UGH. I don't know where else to put this rant so it's going in my art blog, here.
I am an intern at a site for adults recovering from severe mental illness (for example, schizophrenia). Recovering means they are currently undergoing several forms of therapy, including talk therapy and psychopharmacological (is that a word?) therapy, as well as seeing a social worker who helps them to find jobs and stable housing. Some also live in group homes which are also overseen by the organization. These clients are not called clients, they are members of a community, because they actually work hand-in-hand with staff on many levels to run the organization. Participation is mostly voluntary, although they do sign a contract when becoming members to participate at a specified level.

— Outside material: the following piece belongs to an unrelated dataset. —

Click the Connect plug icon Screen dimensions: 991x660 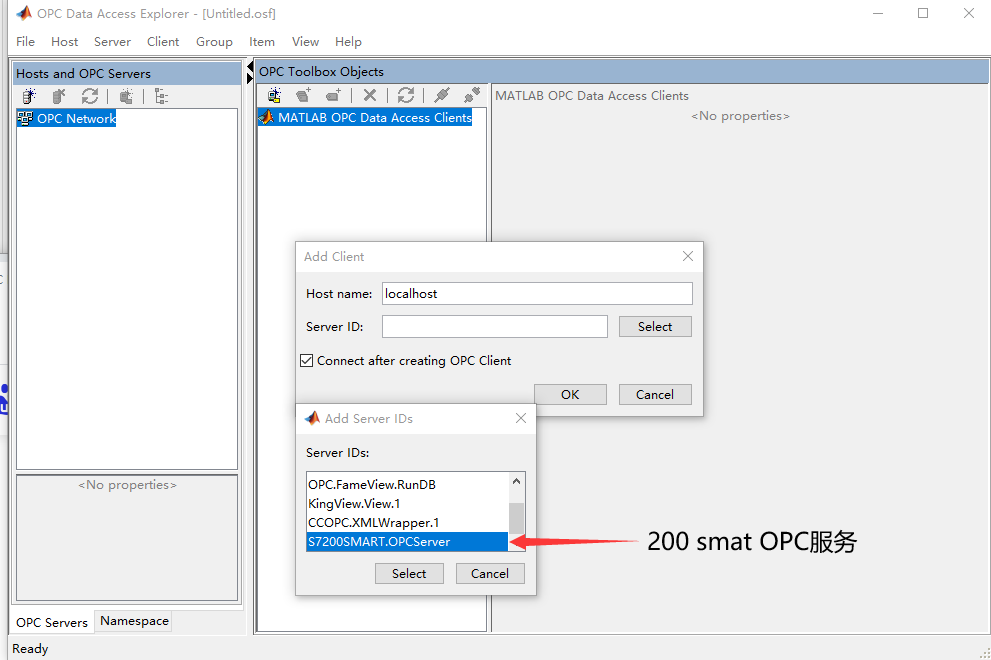(443, 95)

Anyway. These are adults who are working at becoming part of "normal" society again, after maybe having been isolated for a period of time due to their illness. In a way it's not much different than someone with a physical illness like cancer. When you see a person in remission, you might not know they had cancer, like you might not know that someone from our organization is struggling with a mental illness. And just because someone is in remission from cancer doesn't mean they're stupid, right?
It's so frustrating! I know these people personally and like them very much already. We hang out, make art, and learn about each other. We relate as people and as therapy participators.
And then we go on trips where the docent of the art gallery or the art studio facilitator treats them like children. I am not observing this, I am feeling it because I am also being treated as a child, since I am walking with and talking to the people in the group it is assumed I must also be mentally ill and therefore stupid.
Many of the members of this organization were fully functioning members of society until that moment that it happened: a psychotic break, a major depressive episode, a mania with psychotic features, or whatever you can find recorded in their charts. Some people went traveling, studied abroad, when to art school, were lawyers, got good grades in high school, you name it. Something happened and it all fell apart. They are still those people, but now they are dealing with something that makes doing everything they used to do so much harder. And medications just add another layer of complication to that - it can stop symptoms but make someone gain weight, feel tired all the time, or even make them twitch in ways that freak people out. But they are still those people they were!
I understand that some people with mental illness also have cognitive disabilities or other things that might make their mental processing not move quite as quickly as some others. I don't know. But what I do know is, beginning with the assumption that someone who is mentally ill can't understand you or can't handle something without asking them and seeing how they respond is insulting and maybe lazy :(
(OK remember I am new at this and not jaded yet)
Blah. It makes me so mad. I don't know what to do about it. I just feel helpless and embarrassed - when the docent says something like "have you ever heard of the Renaissance?" I just feel so horrible.